Supplied passage:
Almost 3,000 were built and deployed to every theater, with increasing numbers to the MTO with the 15th AF, the Pacific with the 5th, 7th, 11th and 13th AF's, and Burma/India with the 10th and 14th AF's.
In the Pacific, the 5th and 13th AF's used the P-38J to its fullest. The invasion of the Philippines saw redeployment from New Guinea to the Philippines, and the 475th FG, Satan's Angels, with four squadrons of P-38s led the scoring contest, well ahead of the mixed FG's. The 475th was a late entry, formed at Ipswich in mid 1943 with a mixed force of G/H models. Many aces flew with the Fifth Air Force, and the two highest scoring US pilots of the war, Richard Bong (40) and Tommy McGuire (38), both flew the P-38, Bong with the 49th Fighter Group and McGuire with the 475th. By the end of the war, the 475th had destroyed 551 for 56 losses, a ratio of 10:1. The 49th, having flown mostly P-40s and P-38s, with some P-47Ds thrown in for good measure, out scored the 475th with 668 air to air victories. This score ranked them third of all American Fighter Groups behind the the 354th and 56th in the ETO. A much publicized event in the Pacific was the 1944 visit by Charles Lindbergh, who widely disseminated the knowledge of range performance improvement through optimal cruise control technique (discussed above), getting the message to pilots and unit commanders throughout the theater.(4)

Items:
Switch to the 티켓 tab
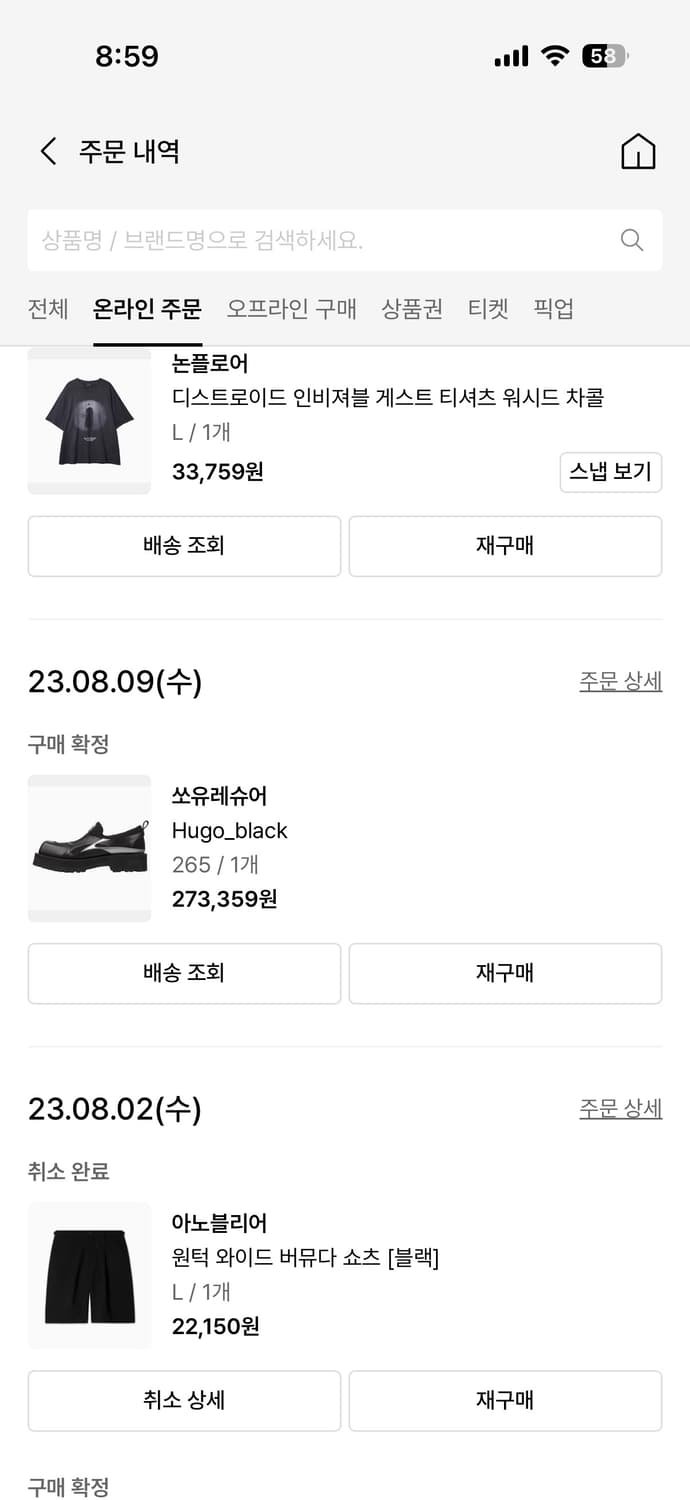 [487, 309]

---

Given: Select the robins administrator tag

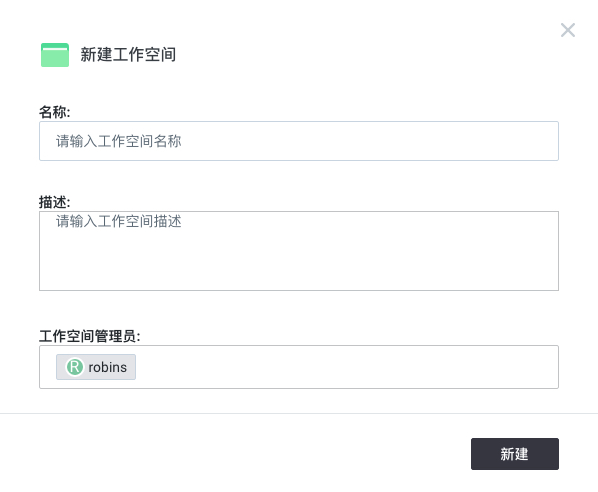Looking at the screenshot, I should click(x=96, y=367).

Instruction 1: Translate this sentence from the passage on P-38 fighter groups into Spanish: "By the end of the war, the 475th had destroyed 551 for 56 losses, a ratio of 10:1."
Instruction 2: From the passage on P-38 fighter groups, quote the words starting with "Almost 3,000 were" and going on through "and 14th AF's.".
Instruction 3: Extend the passage on P-38 fighter groups, writing on from its final sentence.

Task output 1: Al final de la guerra, el 475.º había destruido 551 aviones a cambio de 56 pérdidas, una proporción de 10:1.

Task output 2:
Almost 3,000 were built and deployed to every theater, with increasing numbers to the MTO with the 15th AF, the Pacific with the 5th, 7th, 11th and 13th AF's, and Burma/India with the 10th and 14th AF's.

Task output 3:
In the Med, the P-38Js flew from Italy on escort and fighter sweep missions into Southern and Central Europe, attacking targets as far North as Vienna and Prague, and repeatedly raiding the Rumanian oilfields at Ploesti. The Ploesti oilfields were the target of many a B-24 raid, with questionable results, P-38 strikes however reduced production to a fraction of full capacity. The P-38s became a familiar sight all over Europe, strafing railway locomotives and Flak sites in areas once the inviolate domain of the Luftwaffe. With ability to carry two 2,000 lb bombs to substantial radii the P-38 became a major battlefield interdiction asset, playing a key role in the 1944 invasion.
The P-38J was followed by the P-38L, deliveries of which commenced in June, 1944, almost 4,000 were built by the end of hostilities. The P-38L was fitted with F-30 engines, delivering equal or better power to higher altitudes, and slightly larger fuel tanks, with booster pumps in the wings. Detail changes included the first tail warning radar in a fighter.
By the end of 1944, the role of the P-38, like that of most Allied fighters, had shifted to tactical ground support largely due to the absence of serious fighter opposition. As the Third Reich crumbled and the Japanese retreated into their final defensive perimeter, the operational career of the P-38 reached its final stage.
Expensive to maintain and fly, most P-38s were phased out soon after the end of hostilities in the Pacific, the F-51 Mustang assuming its role. It is interesting to note that the haste with which the aircraft were disposed of prevented their use in the subsequent Korean war, an environment where the P-38 would doubtless have thrived in its tactical interdiction role, with better payload/radius, firepower and resilience to ground fire than the F-51. The last operational P-38s remained in service with several US aligned Third World countries, but spares availability and operating costs soon led to their demise. Today only a small handful of aircraft remain, with even fewer flyable.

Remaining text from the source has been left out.